■ EXERCISE DETAILS:
State how many lines in the following entries hold the word "computer". The reply is that number only.

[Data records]
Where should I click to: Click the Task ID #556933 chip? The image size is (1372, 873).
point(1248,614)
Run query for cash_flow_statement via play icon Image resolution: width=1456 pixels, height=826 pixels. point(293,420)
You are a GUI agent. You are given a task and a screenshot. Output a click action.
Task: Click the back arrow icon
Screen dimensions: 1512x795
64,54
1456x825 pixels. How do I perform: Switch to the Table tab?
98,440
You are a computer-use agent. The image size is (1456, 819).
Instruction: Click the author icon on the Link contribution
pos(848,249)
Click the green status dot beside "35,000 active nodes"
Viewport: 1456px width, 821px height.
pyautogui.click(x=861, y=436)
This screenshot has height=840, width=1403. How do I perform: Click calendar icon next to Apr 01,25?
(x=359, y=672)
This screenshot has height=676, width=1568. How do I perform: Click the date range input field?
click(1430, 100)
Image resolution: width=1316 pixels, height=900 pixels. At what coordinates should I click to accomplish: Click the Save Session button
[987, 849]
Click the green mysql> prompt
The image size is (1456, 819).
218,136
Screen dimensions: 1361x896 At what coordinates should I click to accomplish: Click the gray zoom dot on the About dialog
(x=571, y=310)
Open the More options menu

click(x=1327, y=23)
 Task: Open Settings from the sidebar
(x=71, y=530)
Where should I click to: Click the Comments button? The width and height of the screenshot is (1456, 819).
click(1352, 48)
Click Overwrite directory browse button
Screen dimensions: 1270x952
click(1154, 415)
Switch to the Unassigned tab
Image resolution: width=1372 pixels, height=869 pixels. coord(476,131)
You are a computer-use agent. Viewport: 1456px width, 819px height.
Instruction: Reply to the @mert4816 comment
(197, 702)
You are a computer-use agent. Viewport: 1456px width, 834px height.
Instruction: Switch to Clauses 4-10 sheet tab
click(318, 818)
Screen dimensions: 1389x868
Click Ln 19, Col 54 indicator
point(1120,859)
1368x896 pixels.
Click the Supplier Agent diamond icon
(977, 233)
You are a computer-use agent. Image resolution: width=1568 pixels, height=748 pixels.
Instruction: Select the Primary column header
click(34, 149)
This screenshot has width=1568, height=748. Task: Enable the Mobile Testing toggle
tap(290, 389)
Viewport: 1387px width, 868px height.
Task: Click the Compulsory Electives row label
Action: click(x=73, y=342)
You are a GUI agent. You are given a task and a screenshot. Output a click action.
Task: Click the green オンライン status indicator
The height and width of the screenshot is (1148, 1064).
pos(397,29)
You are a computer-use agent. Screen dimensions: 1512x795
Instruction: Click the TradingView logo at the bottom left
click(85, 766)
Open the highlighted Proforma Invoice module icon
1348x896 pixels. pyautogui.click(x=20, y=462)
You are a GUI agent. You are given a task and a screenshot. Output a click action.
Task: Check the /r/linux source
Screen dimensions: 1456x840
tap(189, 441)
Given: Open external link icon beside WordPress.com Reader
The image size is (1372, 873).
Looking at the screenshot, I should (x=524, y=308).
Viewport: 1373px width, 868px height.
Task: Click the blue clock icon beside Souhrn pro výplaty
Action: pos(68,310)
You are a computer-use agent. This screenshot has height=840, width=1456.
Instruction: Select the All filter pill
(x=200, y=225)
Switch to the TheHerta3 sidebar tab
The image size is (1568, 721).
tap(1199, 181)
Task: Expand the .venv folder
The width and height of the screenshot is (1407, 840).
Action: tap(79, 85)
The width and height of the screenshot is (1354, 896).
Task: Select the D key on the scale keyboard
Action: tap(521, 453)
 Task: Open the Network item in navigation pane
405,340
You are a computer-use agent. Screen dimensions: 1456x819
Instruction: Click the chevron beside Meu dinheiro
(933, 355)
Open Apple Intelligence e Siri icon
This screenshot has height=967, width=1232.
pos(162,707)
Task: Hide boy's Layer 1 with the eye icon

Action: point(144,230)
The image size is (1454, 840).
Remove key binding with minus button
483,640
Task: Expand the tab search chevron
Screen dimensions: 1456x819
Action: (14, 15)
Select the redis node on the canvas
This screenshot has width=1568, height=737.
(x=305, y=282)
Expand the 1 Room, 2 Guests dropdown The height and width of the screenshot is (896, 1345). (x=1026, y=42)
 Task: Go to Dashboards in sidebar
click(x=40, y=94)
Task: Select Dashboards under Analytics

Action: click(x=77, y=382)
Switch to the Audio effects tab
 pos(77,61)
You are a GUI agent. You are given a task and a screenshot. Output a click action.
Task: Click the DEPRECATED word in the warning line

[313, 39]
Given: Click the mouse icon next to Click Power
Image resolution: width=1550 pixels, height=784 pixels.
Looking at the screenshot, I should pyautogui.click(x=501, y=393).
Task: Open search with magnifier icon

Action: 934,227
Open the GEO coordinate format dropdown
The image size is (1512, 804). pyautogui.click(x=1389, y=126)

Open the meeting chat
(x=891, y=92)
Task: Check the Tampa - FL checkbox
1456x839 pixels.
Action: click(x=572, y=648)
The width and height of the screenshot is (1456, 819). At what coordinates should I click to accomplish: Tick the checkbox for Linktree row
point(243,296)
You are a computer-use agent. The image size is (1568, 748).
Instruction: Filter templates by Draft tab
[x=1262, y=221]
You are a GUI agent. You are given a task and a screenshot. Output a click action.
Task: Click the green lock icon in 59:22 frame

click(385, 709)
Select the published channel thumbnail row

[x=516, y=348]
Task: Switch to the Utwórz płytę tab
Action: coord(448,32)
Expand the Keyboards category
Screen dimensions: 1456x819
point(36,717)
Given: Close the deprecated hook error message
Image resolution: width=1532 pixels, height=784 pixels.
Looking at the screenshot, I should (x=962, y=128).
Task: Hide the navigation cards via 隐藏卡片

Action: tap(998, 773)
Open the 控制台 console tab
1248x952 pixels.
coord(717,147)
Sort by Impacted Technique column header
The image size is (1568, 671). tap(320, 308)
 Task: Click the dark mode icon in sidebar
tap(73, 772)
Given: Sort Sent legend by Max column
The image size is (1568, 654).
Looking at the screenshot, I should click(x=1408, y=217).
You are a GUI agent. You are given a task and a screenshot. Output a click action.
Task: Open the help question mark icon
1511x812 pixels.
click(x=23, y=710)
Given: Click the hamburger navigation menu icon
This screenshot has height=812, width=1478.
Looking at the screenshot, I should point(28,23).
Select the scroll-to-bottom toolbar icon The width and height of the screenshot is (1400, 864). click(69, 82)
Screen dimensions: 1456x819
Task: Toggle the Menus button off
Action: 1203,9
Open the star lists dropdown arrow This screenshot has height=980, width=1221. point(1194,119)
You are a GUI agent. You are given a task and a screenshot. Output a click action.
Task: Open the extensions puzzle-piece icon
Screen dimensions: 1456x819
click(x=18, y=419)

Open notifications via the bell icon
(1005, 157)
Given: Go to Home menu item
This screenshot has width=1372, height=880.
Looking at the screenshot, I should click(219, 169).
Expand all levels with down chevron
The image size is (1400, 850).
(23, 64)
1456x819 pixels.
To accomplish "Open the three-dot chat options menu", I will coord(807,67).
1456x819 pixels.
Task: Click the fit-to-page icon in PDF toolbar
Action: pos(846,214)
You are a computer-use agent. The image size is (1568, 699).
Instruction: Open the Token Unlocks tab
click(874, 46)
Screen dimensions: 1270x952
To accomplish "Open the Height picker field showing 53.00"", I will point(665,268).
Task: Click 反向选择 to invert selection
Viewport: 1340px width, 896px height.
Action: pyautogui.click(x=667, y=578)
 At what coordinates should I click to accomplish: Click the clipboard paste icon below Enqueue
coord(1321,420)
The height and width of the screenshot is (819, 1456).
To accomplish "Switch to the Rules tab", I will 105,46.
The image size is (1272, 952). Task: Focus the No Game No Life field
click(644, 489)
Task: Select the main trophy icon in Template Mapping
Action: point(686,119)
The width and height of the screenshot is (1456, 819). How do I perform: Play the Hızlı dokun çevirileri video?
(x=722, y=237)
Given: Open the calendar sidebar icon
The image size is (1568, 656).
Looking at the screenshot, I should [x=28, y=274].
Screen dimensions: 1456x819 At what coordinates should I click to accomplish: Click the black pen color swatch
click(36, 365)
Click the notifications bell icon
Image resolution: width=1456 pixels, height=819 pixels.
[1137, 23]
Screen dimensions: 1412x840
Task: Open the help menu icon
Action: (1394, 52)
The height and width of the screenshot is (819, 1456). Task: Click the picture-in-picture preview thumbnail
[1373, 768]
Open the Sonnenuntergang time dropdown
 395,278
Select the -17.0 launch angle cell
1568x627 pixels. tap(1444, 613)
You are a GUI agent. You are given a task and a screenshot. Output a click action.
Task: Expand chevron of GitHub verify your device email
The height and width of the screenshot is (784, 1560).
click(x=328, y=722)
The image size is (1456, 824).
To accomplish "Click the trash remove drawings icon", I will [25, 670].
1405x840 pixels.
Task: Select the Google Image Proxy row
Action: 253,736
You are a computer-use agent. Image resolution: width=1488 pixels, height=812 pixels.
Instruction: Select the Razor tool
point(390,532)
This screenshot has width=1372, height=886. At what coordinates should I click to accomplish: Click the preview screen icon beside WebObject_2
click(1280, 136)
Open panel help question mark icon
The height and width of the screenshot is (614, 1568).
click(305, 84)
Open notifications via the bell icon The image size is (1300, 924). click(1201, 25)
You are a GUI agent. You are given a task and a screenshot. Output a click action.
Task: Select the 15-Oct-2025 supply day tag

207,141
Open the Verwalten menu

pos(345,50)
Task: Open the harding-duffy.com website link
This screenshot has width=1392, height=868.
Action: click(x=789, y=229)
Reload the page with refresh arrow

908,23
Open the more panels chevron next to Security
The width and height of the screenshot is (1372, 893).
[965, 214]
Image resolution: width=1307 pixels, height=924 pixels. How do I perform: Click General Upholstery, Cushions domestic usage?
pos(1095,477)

■ TASK RESPONSE:
10